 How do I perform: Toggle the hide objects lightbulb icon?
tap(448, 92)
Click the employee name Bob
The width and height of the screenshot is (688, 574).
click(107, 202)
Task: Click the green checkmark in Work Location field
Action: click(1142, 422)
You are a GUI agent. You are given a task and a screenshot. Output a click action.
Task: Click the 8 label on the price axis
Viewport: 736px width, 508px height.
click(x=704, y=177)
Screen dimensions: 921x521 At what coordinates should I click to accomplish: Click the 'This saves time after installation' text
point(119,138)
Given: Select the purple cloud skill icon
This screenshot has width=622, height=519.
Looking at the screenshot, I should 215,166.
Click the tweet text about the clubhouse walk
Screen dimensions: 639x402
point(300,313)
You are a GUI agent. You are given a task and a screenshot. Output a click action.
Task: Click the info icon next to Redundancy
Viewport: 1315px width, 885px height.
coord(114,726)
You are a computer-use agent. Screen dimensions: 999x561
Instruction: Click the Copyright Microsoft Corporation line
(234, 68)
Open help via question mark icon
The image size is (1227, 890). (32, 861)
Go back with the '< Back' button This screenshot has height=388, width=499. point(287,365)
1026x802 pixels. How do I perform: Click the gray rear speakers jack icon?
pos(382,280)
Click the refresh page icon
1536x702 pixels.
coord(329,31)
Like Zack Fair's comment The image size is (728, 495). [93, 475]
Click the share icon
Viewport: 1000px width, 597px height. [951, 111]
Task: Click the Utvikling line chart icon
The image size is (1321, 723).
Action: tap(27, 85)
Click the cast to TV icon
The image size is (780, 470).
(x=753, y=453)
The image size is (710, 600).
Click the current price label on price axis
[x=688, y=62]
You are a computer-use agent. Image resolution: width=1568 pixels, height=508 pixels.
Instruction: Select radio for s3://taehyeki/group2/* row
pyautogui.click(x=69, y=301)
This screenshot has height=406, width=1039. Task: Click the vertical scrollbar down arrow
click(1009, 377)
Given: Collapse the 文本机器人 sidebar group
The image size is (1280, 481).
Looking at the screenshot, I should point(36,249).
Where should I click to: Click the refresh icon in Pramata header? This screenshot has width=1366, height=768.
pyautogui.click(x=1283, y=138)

▸ **ABOUT THIS TASK**:
Working from the records above, write out verbatim only the lines from the line containing "Click the current price label on price axis" through the line containing "Given: Collapse the 文本机器人 sidebar group".

▸ **EXERCISE RESULT**:
Click the current price label on price axis
[x=688, y=62]
You are a computer-use agent. Image resolution: width=1568 pixels, height=508 pixels.
Instruction: Select radio for s3://taehyeki/group2/* row
pyautogui.click(x=69, y=301)
This screenshot has height=406, width=1039. Task: Click the vertical scrollbar down arrow
click(1009, 377)
Given: Collapse the 文本机器人 sidebar group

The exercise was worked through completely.